Which is why it’s so disappointing that a separate effort to take action on an even wider array of pharmaceuticals has fizzled. The Department of Health and Human Services (HHS) and the National Institutes of Health (NIH) have rejected a petition from prostate cancer patients to use a provision of the Bayh-Dole Act of 1980 to seize the patents of a high-cost drug because of its high price.

The tactic, known as “march-in rights,” was a core pillar of the Day One Agenda. The Bayh-Dole Act specifies how the government awards patents to drugs developed with publicly funded research (a significant number). But if the feds find that the drug is not being made accessible on “reasonable terms,” they can march in and extinguish the patent, allowing generic competitors to market their own versions.

But march-in rights have never been used since Bayh-Dole’s inception, and NIH has repeatedly rejected the idea that affordability is a reasonable term. Advocates thought they found the perfect test case for a new administration that paid lip service to lowering prescription drug costs: a cancer drug called Xtandi (enzalutamide), which lists at an average wholesale price in the U.S. of $188,900 per year. Even with insurance, co-pays range as high as $10,000 or more.

This is three to six times the list price of Xtandi in every other industrialized country in the world. Grants from the NIH and the U.S. Army helped create Xtandi, which is owned by a Japanese pharmaceutical conglomerate named Astellas (Pfizer co-owns the U.S. market for the drug). An FDA-approved generic is ready and waiting whenever the monopoly patent expires. Patent holders have already made back $20 billion in revenue on the drug, far beyond their costs.

But NIH, in a letter sent late Tuesday, rejected march-in for Xtandi for the second time, the other coming in 2016. Xtandi is “widely available to the public on the market,” acting NIH director Lawrence Tabak wrote, and march-in would not be “an effective means of lowering the price of the drug.” This effectively rejects the idea that price is an important component of access; in fact, the letter edits out “reasonable terms” as the condition of drug availability under Bayh-Dole.

The outcry was immediate. “What the Biden Administration is saying is that charging US residents 3 to 6 times more than any other high-income country is reasonable,” wrote Knowledge Ecology International, which has taken the lead on march-in challenges. The decision “protects monopolists over taxpayers and patients, despite clear statutory authority and reasonableness to intervene,” said Rep. Lloyd Doggett (D-TX), who had urged the NIH to act. “How many prostate cancer patients will die because they cannot afford this unacceptable price?” asked Sen.

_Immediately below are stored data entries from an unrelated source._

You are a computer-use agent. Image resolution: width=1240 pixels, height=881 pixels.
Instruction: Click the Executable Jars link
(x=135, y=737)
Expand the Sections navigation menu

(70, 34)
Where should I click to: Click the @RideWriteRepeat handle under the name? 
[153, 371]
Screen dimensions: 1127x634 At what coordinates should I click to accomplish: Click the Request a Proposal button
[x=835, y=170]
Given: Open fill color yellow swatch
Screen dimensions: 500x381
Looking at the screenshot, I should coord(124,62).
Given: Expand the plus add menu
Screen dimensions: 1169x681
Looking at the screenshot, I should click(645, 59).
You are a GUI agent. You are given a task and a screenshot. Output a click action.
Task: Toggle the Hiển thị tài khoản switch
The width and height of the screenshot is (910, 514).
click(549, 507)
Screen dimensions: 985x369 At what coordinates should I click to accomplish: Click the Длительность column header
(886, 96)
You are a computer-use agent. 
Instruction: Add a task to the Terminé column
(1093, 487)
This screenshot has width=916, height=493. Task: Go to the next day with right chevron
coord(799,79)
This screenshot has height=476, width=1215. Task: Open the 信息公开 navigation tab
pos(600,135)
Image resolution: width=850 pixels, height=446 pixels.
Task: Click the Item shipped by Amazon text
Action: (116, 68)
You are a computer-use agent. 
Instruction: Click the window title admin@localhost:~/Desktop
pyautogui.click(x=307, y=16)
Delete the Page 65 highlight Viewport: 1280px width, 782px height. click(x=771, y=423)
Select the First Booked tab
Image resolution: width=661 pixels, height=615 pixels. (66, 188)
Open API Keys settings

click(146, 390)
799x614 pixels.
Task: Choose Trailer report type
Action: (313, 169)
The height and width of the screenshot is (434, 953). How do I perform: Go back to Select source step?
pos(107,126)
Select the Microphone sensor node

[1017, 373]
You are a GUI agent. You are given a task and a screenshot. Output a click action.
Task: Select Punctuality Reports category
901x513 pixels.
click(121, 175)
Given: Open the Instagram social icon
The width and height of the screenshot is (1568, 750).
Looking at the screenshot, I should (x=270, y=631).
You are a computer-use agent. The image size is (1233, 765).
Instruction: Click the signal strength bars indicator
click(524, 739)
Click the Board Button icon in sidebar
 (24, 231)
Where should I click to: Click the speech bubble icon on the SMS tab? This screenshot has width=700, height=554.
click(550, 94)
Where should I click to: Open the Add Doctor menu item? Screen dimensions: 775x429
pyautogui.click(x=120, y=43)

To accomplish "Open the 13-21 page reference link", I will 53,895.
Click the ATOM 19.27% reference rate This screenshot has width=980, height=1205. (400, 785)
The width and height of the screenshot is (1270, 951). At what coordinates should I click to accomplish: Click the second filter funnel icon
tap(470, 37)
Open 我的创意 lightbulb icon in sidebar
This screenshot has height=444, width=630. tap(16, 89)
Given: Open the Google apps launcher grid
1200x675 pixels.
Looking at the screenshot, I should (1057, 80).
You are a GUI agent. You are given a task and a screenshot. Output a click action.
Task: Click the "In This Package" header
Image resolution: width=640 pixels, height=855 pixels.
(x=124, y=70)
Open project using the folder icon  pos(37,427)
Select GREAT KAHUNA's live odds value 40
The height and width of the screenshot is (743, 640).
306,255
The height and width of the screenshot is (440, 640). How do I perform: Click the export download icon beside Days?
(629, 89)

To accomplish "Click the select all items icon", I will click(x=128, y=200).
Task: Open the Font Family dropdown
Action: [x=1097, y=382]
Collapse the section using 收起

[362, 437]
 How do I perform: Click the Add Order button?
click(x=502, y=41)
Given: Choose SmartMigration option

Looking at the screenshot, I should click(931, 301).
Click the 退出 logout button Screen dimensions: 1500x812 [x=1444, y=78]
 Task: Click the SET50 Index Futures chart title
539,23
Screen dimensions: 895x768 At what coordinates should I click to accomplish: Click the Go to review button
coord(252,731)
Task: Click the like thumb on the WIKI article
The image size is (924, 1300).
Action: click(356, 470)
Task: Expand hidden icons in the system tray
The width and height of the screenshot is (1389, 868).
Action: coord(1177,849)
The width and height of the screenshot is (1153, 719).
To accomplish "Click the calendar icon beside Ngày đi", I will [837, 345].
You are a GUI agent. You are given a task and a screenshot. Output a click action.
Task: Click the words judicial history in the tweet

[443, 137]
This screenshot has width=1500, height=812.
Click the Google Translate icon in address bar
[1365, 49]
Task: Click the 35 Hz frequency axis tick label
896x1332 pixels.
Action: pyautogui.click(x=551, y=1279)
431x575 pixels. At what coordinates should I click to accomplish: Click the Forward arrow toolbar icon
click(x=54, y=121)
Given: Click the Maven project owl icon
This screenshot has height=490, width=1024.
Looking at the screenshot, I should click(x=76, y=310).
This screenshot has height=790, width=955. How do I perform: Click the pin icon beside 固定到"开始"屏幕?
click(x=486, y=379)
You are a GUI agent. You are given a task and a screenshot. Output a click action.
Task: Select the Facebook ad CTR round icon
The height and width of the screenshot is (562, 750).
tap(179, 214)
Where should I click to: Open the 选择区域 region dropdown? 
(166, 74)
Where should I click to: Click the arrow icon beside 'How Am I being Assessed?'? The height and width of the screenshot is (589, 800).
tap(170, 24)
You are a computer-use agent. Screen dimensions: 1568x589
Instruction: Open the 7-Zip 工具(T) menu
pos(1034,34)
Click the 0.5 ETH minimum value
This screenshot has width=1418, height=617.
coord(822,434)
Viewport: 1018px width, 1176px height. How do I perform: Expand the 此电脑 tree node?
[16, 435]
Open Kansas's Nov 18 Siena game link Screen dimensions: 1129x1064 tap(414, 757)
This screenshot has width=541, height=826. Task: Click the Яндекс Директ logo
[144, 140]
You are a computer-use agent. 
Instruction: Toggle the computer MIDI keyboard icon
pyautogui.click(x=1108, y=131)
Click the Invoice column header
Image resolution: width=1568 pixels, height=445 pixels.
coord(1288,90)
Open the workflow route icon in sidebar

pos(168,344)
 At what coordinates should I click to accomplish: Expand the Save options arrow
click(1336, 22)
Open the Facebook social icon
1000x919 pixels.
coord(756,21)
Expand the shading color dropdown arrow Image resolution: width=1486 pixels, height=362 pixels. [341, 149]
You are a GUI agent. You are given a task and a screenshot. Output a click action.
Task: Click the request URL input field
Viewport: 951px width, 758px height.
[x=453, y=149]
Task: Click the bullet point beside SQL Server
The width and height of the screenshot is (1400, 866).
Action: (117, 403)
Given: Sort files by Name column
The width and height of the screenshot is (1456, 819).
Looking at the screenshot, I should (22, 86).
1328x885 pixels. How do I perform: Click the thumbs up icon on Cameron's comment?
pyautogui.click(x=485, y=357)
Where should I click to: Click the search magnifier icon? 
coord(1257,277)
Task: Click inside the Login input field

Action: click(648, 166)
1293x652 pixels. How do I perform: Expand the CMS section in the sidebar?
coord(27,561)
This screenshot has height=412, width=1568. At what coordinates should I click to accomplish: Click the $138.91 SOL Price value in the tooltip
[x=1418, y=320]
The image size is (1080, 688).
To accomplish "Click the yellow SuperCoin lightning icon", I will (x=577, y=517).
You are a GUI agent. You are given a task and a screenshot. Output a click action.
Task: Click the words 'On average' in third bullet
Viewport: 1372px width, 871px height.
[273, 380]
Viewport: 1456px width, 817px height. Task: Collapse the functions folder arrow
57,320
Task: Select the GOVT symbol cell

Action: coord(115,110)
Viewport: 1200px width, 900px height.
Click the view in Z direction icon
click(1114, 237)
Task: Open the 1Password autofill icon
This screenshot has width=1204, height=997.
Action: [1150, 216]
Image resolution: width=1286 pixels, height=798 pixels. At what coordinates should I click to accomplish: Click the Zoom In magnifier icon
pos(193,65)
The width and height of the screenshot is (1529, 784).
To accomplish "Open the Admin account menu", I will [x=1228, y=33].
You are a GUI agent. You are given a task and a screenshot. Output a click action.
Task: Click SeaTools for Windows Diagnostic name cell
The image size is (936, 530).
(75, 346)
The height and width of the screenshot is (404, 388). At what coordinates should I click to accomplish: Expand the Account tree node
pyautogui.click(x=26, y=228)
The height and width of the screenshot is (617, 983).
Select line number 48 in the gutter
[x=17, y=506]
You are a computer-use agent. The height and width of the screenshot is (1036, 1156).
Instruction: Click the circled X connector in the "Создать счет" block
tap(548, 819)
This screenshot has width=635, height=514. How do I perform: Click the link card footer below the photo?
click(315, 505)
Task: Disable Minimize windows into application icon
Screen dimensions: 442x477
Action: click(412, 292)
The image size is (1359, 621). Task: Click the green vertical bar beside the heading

Bernie Sanders (I-VT).

The leadership of the NIH has been historically unwilling to disrupt a lucrative gravy train for themselves and their research partners. Some senior NIH officials receive personal royalties of up to $150,000 per year for prescription drugs and other treatments. The old Upton Sinclair line about it being difficult to get a man to understand something when their salary depends on not understanding it applies here.

That pharma lobbyists get this big win right at the time when the administration has demonstrated the ability to force insulin prices lower is perhaps the biggest disappointment. Separately, the government is today breaking up a monopoly nonprofit that controls the organ transplant system, a glimmer of hope to reduce the extreme backlog for transplants. NIH and HHS could have stopped a similar racket that protects monopoly patents for drugs that U.S. taxpayers paid to develop. But they’re clearly too implicated in the system to overhaul it.